■ DATA FOR THIS TASK ■
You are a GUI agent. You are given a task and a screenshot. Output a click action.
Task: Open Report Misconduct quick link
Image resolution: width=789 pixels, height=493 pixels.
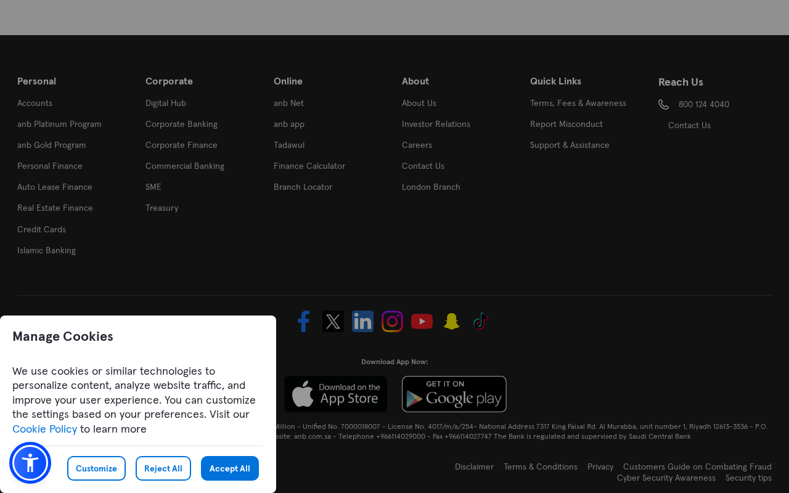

...

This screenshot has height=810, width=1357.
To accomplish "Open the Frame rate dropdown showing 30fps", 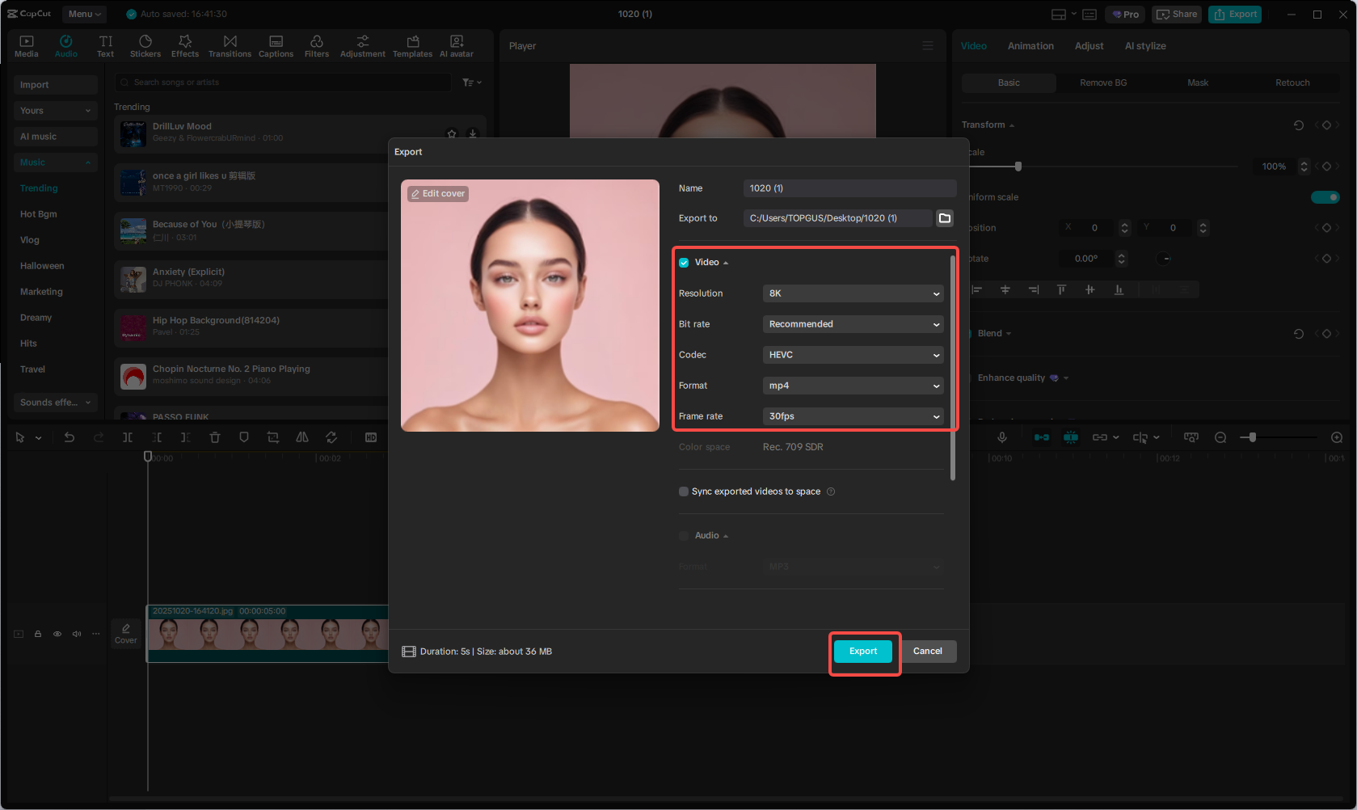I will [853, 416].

■ AIM OF THE TASK ■
Using the entries above, find all lines with "width". Copy them.

■ OUTPUT OF THE TASK ■
Image resolution: width=789 pixels, height=493 pixels.
This screenshot has height=810, width=1357.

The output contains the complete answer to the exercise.